Empresa argumenta que atividades foram “devidamente licenciadas”

Em nota, a Aerotrópolis Empreendimentos S.A. reiterou que “todas as atividades do empreendimento foram devidamente licenciadas pela Semace, por meio da Licença de Instalação nº 62/2023, que permanece válida até outubro de 2027”. 

Desde a suspensão da licença, afirma, “a empresa vem atuando de forma colaborativa com o Ministério Público e os órgãos ambientais, apresentando esclarecimentos técnicos e estudos complementares”.

A empresa diz ainda que “seguiu com rigor as orientações de relatórios elaborados entre janeiro e fevereiro de 2025 por equipe de biólogos especializados, para realizar o manejo e afugentamento da fauna no entorno do Aeroporto”. 

Foto: Thiago Gadelha

Aponta que “todas as ações de resgate, monitoramento e reintrodução de espécies foram conduzidas de forma planejada e responsável, com rigor técnico, segurança operacional e total conformidade com a legislação ambiental e com os protocolos de segurança da aviação”. Segundo a empresa, o relatório de pós-afugentamento e manejo de fauna foi elaborado pela consultoria Tatu Ambiental e protocolado no primeiro bimestre de 2025.

No Plano de Manejo disponibilizado pela empresa à imprensa consta que a área afetada tem vegetação em zona urbana e pode abrigar mamíferos, aves e répteis.
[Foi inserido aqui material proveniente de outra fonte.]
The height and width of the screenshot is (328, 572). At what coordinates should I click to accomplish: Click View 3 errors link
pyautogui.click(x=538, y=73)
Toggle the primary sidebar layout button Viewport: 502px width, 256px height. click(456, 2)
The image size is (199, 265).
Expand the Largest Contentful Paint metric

Pelo plano, o desses animais deveria ser feito em três etapas: resgate, salvamento e afugentamento,  priorizando o afugentamento natural e realizando buscas ativas em diferentes períodos do dia. 
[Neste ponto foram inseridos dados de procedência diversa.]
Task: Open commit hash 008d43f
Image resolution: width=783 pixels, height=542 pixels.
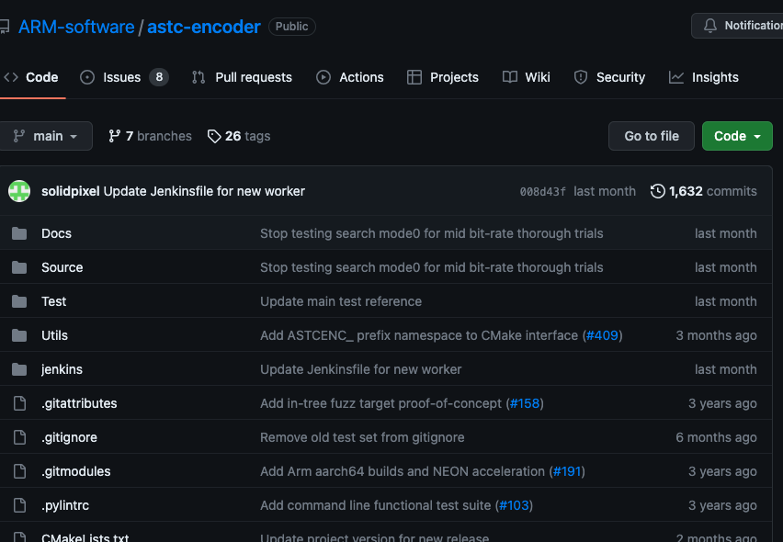Action: coord(542,191)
Os animais capturados e saudáveis, diz o documento, deveriam ser soltos em uma área próxima com vegetação semelhante, enquanto os que não sobrevivessem teriam que ser encaminhados ao Museu de História Natural do Ceará.

Na etapa de resgate de fauna do Plano de Manejo Pós-Afugentamento, diz o documento, foram registradas espécies de todos os grupos de vertebrados terrestres: aves, répteis, mamíferos e anfíbios. As aves foram as mais diversas, com 49 espécies, seguidas dos répteis (com 14). Entre os mamíferos, foram registradas 7 espécies, incluindo o cassaco e os anfíbios que contaram com 2 espécies: o sapo-cururu e a rã-pimenta.

Sobre a solicitação da Semace por estudos complementares relativos à presença de um corpo d'água, a Aerotrópolis afirmou em nota que “tanto a Semace, no parecer técnico que fundamentou a Licença de Instalação, quanto a Secretaria de Recursos Hídricos do Estado do Ceará e a Companhia de Gestão dos Recursos Hídricos já concluíram de forma convergente que não existe corpo hídrico natural, nascente ou curso d’água permanente na área licenciada”.

A empresa segue reiterando que o “que se observa no local é apenas acúmulo superficial de águas pluviais, comum em áreas urbanas planas e com histórico de uso aeroportuário e militar”. Portanto, defende a empresa, essas conclusões oficiais apontam que a área não se enquadra como uma APP. 

Outro argumento da empresa é que a região do entorno do Aeroporto "convive há décadas com deficiências estruturais de drenagem urbana que provocam alagamentos recorrentes em períodos de chuva intensa". Segundo a empresa, o novo sistema de macrodrenagem concebido pela Aerotrópolis deve aumentar a capacidade de escoamento das águas e proteger as comunidades próximas da área em questão.